The right to go on the land was only ancillary to the real purpose of the contract. [667C-D] 662 (2) The respondent could not be called upon to pay stamp duty under Art. 35(c) of the Stamp Act. For an instrument to fall within the definition of mortgage deed contained in s. 2(17) of the Stamp Act it is necessary that it should satisfy the essential conditions by creating a right over or in respect of a specified property in favour of another person. [671D; 670G] In the instant case there is nothing in the relevant clause of the sale notice to indicate that any right over or in the security deposits was created in favour of the State Government. [671A] Reference under Stamp Act, Section 46 15 I.L.R. Mad.

134 and Rishidev Sondhi v. Dhampur Sugar Mills A.I.R. 1947 All. 190 F.B. approved.

(3) (a) The respondents were not liable to pay sales tax. It cannot be said that the Government, by holding auction of forest produce, carried on business in the sale of that class of goods, which is an essential condition to make the respondents liable to pay sales tax. [670D] State of Gujarat v. Raipur Manufacturing Co. Ltd.

(1967) 19 S.T.C. 1(S.C.) followed.

(b) The consideration of profit motive cannot be regarded as an essential ingredient of the term 'business' in view of the amendment in the definition of 'dealer' in 1966. The auctions were carried on only annually and not at frequent intervals. The important element of frequency being lacking it cannot be held that the Government was carrying on the business of sale of forest produce. [669D-E] P.T.C.C.S. Merchants Union v. State of A.P., (1958) 2 An. W.R. 100: (1958) 9 S.T.C. 723; Raja Bhairabendra v. Superintendent of Taxes (1958) 9 S.T.C. 60; Orient Paper Mills Ltd. v. The State of Madhya Pradesh and Ors. (1971) 28 S.T.C. 532; Deputy Commissioner of Agricultural Income-Tax and Sales Tax, Quilon v. Travancore Rubber and Tea Co.

(1967) 20 S.T.C. 520 (S.C.); Deputy Commissioner of Agricultural Income-tax and Sales Tax, Quilon v. Midland Rubber and Produce Co. Ltd. [1970] 25 S.T.C. 57 (S.C.) Ramakrishna Deo v. The Collector of Sales Tax, Orissa (1955) 6 S.T.C. 674 referred to.

CIVIL APPELLATE JURISDICTION : Civil Appeals Nos. 67 to 122 and 238 of 1969.

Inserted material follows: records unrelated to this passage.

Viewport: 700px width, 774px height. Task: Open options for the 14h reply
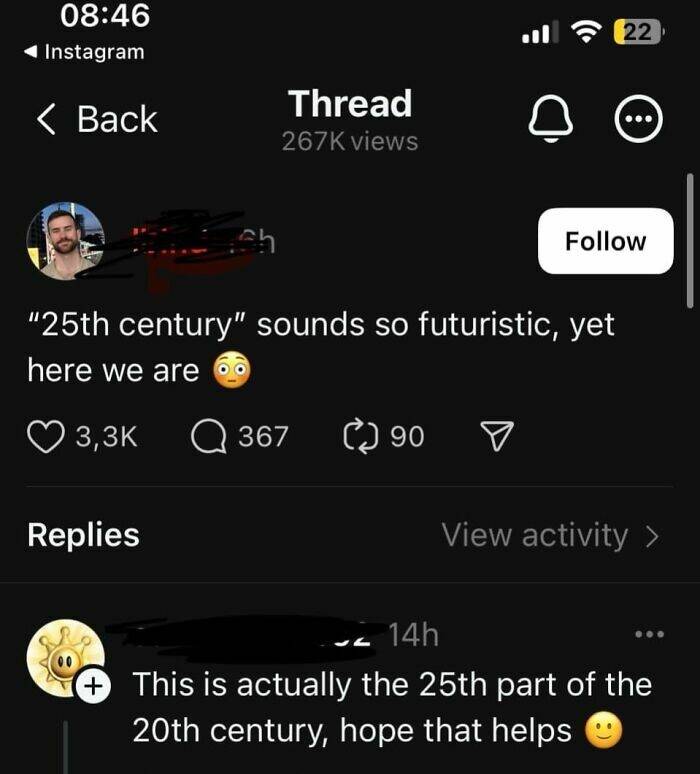649,634
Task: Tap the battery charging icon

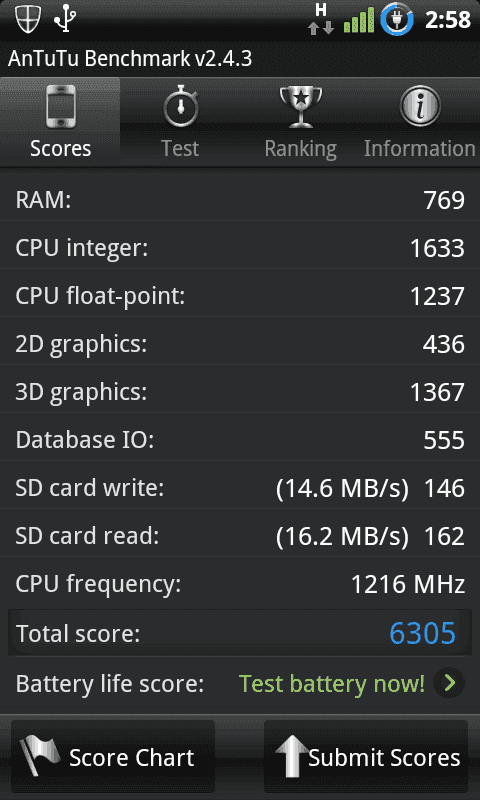Action: pos(397,19)
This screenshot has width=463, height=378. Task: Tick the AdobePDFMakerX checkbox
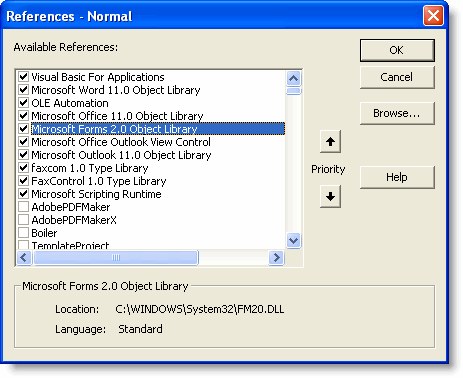pyautogui.click(x=23, y=220)
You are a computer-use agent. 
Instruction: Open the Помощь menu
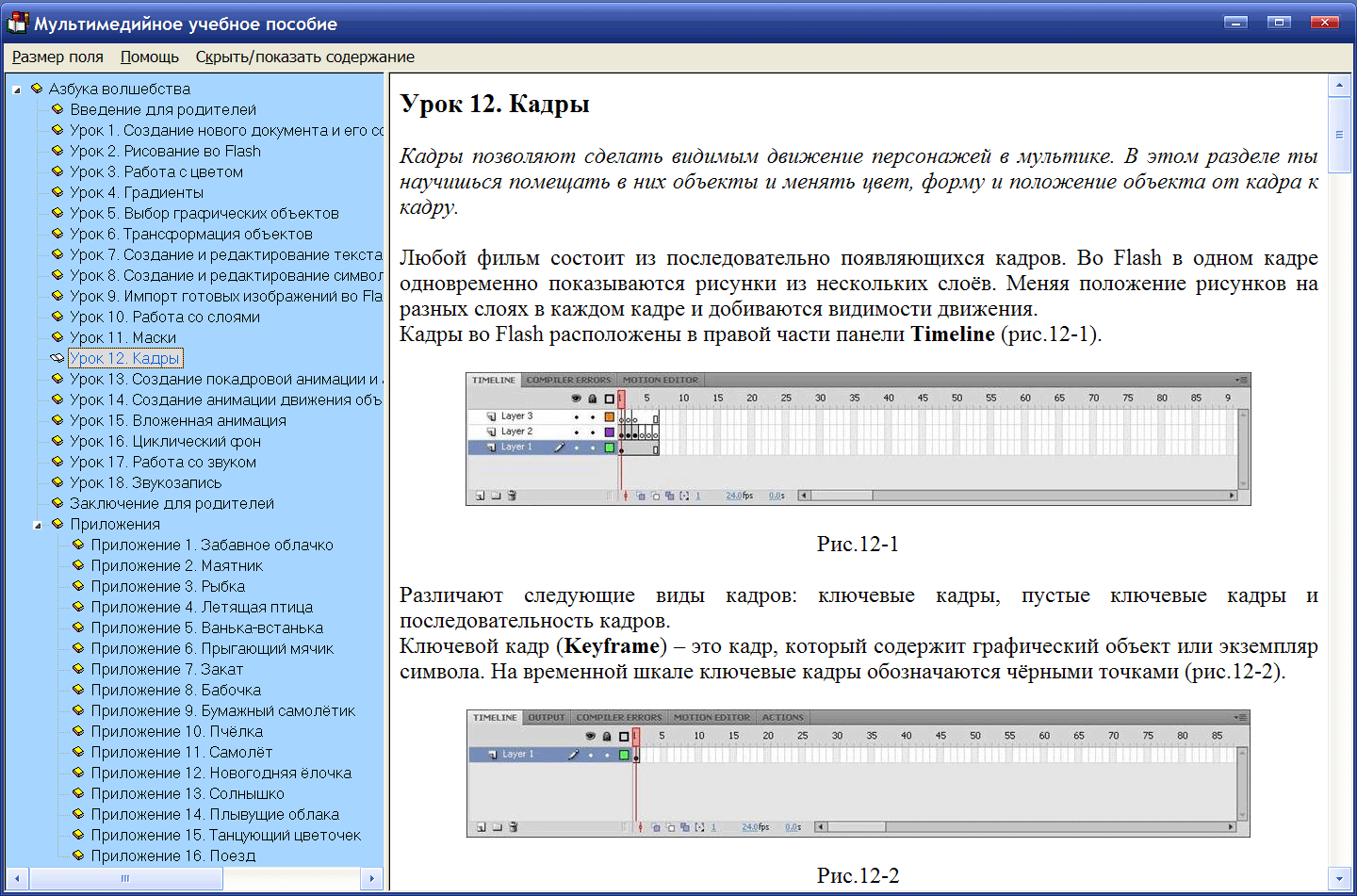tap(148, 57)
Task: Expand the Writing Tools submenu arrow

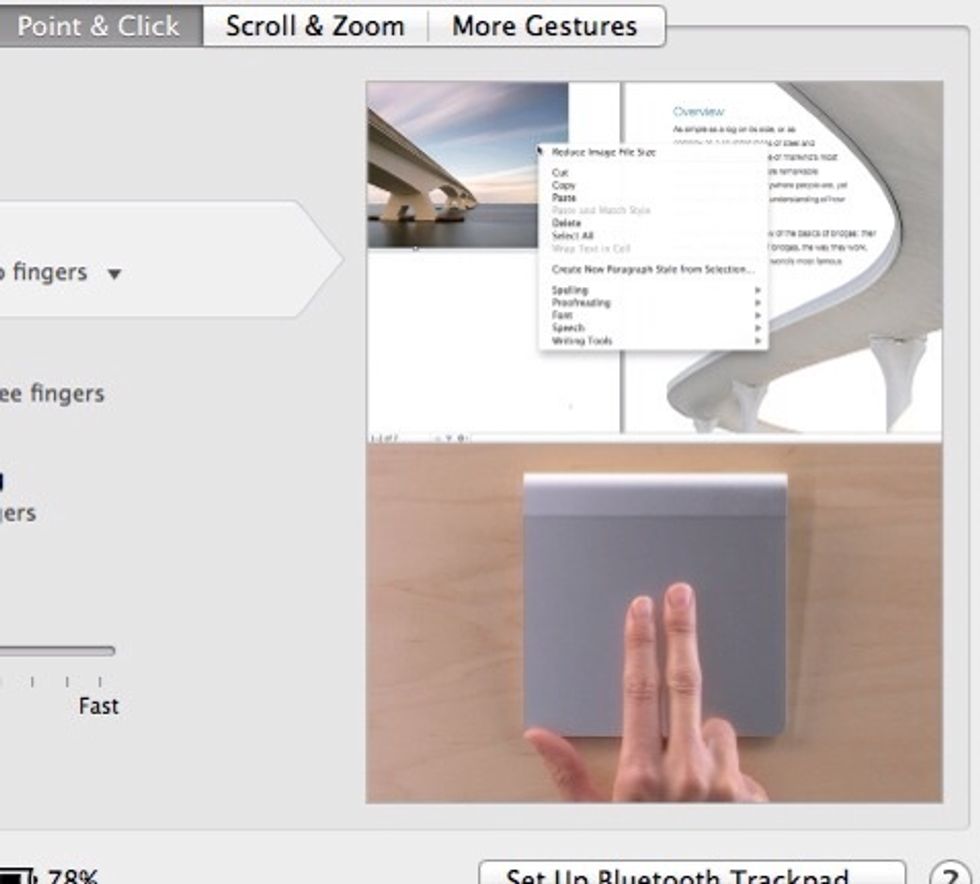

From the Judgment and Decree dated the 21-8-67 of the Andhra Pradesh High Court in Writ Petitions Nos. 489, 491, 537, 538, 539, 540, 541, 561, 635, 636, 638, 639, 677, 684, 686, 688, 695, 710, 711, 712, 713, 714, 715, 716, 717, 718, 719, 811, 812, 813, 830, 831, 832, 853, 854, 855, 867, 870, 1146, 1216, 1219, 1260, 1261, 1265, 1284, 1285, 1292, 1293, 1294, 1309, 1310, 1340, 1446, 1447, 1697 and 687 of 1967 respectively.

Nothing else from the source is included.